Wednesday, March 8, 2023

Visiting the Phoenix Art Museum

On Wednesday Dear Husband and I visited the Phoenix Art Museum, which had come highly recommended by a friend.


Something I appreciated about Phoenix (and Scottsdale) was the ubiquity of public art: at bus stops, on highway interchanges, etc. There was even art in the museum parking lot. The diving figure on the left reminded me of a baseball player reaching to catch a ball, while DH liked the Tyrannosaurus Rex in a cage on the right.



Left, me reading the floor map in front of a collage. Right, a piece called "Mass," an exploded cube of charred wood salvaged from a church that burned after a lightning strike.


Is it art? This look like a shelf in your grandparents' garage, but it is actually made of fiberglass.


These mercurial blobs are definitely art.

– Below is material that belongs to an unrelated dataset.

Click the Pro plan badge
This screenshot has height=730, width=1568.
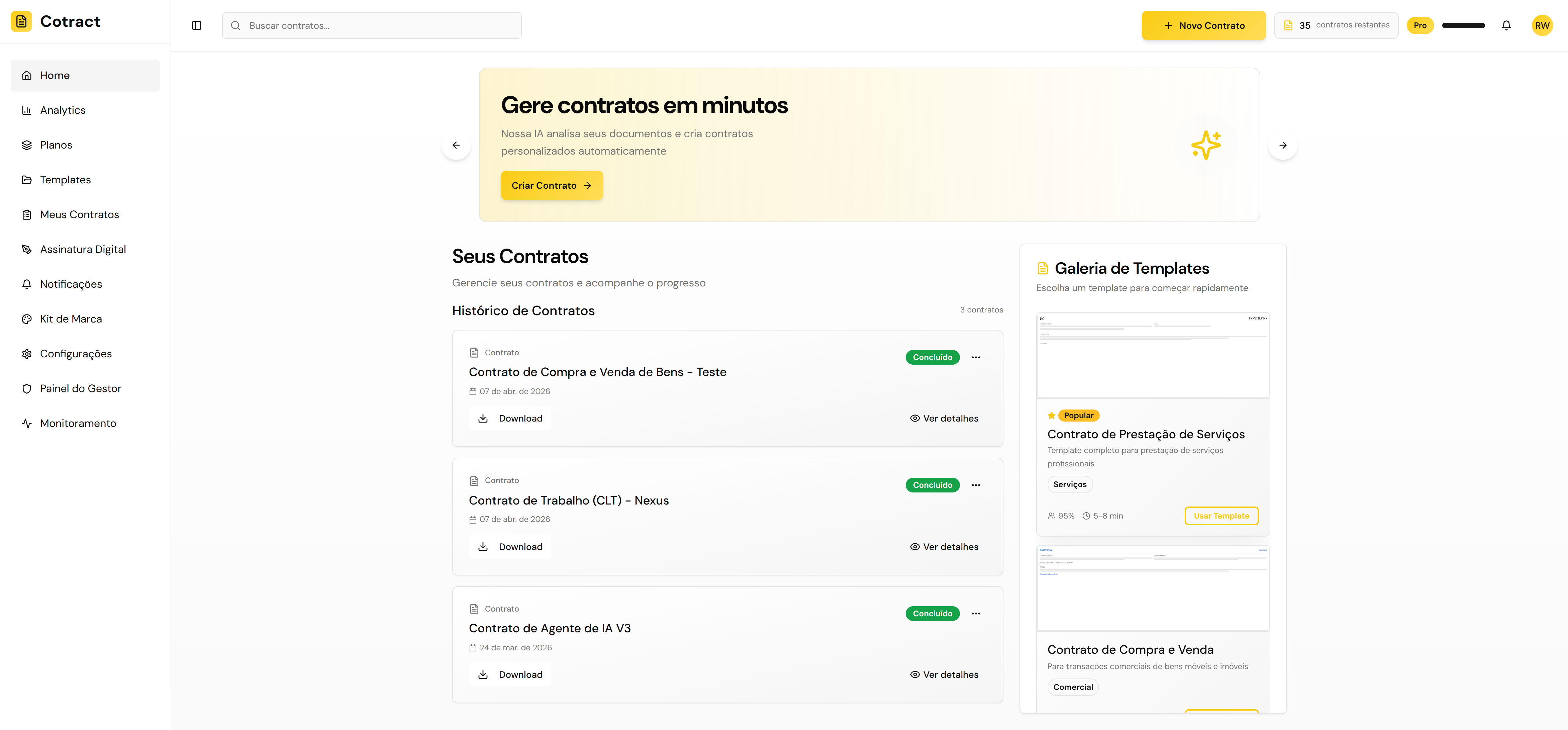[1420, 25]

Selfie snapped before we entered the immersive installation that is "You Who Are Getting Obliterated in the Dancing Swarm of Fireflies" by Yayoi Kusama. It is a mostly dark room with strands of tiny flickering colored lights that reflect on the black tile floor and mirrored walls. When you step in, you're not sure which way is up (kind of like how my body is going to feel after traveling Mountain Time --> Eastern Time --> end of Daylight Saving Time --> Central Time in the space of 24 hours to go from vacation to home to a conference in Chicago). DH constantly felt like he was falling, while I braced myself with a hand on one wall while I walked the perimeter. It was a trippy experience until our eyes adjusted to the dark, and we could hear other people getting ready to enter, so we found the exit.

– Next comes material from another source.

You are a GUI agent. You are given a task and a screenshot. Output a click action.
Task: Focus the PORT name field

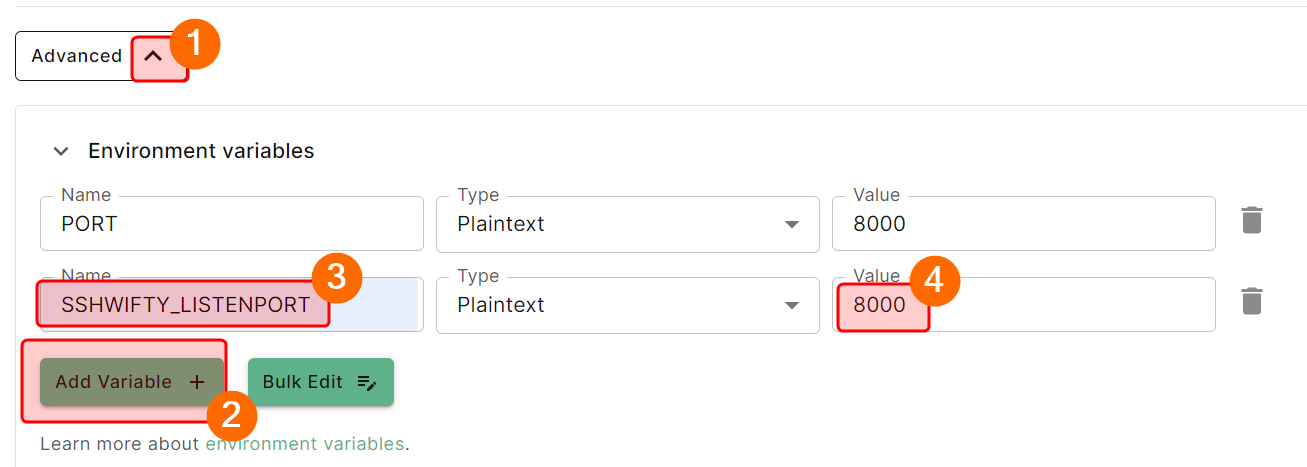(x=231, y=224)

Next we visited the fashion wing for "The Modern Cut of Geoffrey Beene." To the left is the first piece of clothing the PHX acquired, a sequin and feather number of his; the black and white figures in the background are a facsimile of the mural in the entranceway of his atelier. I had never heard of Beene (born Samuel Albert Bozeman Jr., 1924-2004) and felt vindicated when a book in the museum shop of "50 designers you need to know" omitted him, although it stopped in 1990, and he appears to have hit his stride in the '90s. This may be thanks to his partnership with the American Ballet Company for fashion shows or a false narrative encouraged by the fact that the majority of pieces of his that they own were donated by a fashionista who wore his label from the late '80s to the early 2000s. Some of the pieces looked dated, but others were fresh. I thought the captions were particularly good at pulling out interesting details, such as the various hem treatments, or variations on a single theme (such as polka dots). I'm definitely not cool enough to have worn most of it, but I did like this black and purple evening gown with tailored jacket.

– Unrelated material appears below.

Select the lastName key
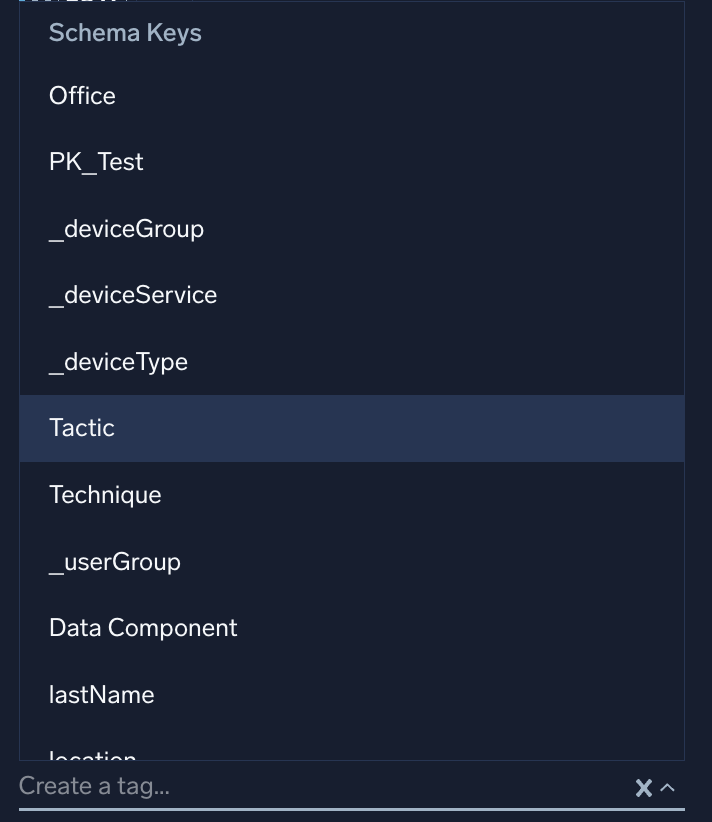The width and height of the screenshot is (712, 822). coord(101,694)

After a leisurely lunch in the central garden next to a burbling water feature, it was upstairs to look for the historical dollhouse rooms, since neither of us was in the mood for absorbing the impact of their Asian / European / American collections. Signage in the building(s) left a lot to be desired, especially since the upper floors of the two wings don't connect. I had almost given up (despite finding another John Coleman, right--we had seen this exact statue at the Western Spirit Museum in Scottsdale the day before), when finally we found them: the rest of the Thorne miniatures collection (the other half is at the Art Institute in Chicago).







Of course, the one thing I wanted in the museum shop was priced three times as much as I was willing to pay for it. So we picked up take out from a downtown Japanese restaurant that uses purple rice and went "home" to our AirBnB for a nap before eating dinner, a walk around the neighborhood, and (re)watching Forrest Gump.